Field selector types bungle the order (and specificites) of type variables

A discussion that began in !2465 (comment 263633) revealed that the types which GHC chooses for field selectors are:

Rather counterintuitive, and
Not specified anywhere in the GHC User's Guide (at least, not that I can tell)

I will clarify each of the bullet points in order.

As far as (1) goes, here is a pop quiz: what is the type of unN below?

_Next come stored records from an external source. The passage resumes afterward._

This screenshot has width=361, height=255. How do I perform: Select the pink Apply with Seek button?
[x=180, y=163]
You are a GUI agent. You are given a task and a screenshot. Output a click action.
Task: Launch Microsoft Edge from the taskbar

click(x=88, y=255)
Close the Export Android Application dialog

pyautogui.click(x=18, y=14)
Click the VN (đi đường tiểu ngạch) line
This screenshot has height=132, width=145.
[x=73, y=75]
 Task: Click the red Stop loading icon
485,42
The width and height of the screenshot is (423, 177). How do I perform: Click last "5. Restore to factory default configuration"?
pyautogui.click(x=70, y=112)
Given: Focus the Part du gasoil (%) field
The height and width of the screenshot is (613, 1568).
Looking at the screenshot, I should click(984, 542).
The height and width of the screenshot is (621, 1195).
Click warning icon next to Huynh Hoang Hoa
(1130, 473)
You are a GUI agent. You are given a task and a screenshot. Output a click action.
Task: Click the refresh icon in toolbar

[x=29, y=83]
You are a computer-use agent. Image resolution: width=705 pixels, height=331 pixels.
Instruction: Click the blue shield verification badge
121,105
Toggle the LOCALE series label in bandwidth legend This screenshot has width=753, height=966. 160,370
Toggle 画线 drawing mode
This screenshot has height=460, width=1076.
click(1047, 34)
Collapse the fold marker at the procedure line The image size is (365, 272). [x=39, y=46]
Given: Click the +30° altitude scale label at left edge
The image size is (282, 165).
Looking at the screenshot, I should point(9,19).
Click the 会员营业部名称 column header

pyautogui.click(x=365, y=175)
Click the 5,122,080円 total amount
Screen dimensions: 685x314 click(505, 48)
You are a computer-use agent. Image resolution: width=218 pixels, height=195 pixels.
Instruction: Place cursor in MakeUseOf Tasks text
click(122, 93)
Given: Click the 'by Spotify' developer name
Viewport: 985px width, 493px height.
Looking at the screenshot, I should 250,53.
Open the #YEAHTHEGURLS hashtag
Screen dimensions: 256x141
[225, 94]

newtype N :: Type -> Type -> Type where
  MkN :: forall b a. { unN :: Either a b } -> N a b

To my surprise, I discovered that this is the answer:

λ> :type +v unN
unN :: forall a b. N a b -> Either a b

Notice the forall a b. part, despite the fact that these type variables are quantified in the opposite order in the constructor itself:

λ> :type +v MkN
MkN :: forall b a. Either a b -> N a b

I would have expected both the constructor and the field selector to use forall b a., since that is the order in which the user declared them originally. But that's not even the only weird thing going on. Here is another example to ponder:

{-# LANGUAGE PolyKinds #-}

import Data.Proxy

newtype P a = MkP { unP :: Proxy a }

The use of PolyKinds here is important, since that causes GHC to infer that a is kind-polymorphic. For example, here is the type of MkP:

λ> :type +v MkN
MkP :: forall {k} (a :: k). Proxy a -> P a

What, then, should be the type of unP? It turns out that this answer also departs from my expectations:

λ> :type +v unP
unP :: forall k (a :: k). P a -> Proxy a

Unlike the type of MkP, the type of unP declares the kind variable k to be specified, not inferred. One consequence of this discrepancy is that MkP @True will typecheck, but unP @True won't!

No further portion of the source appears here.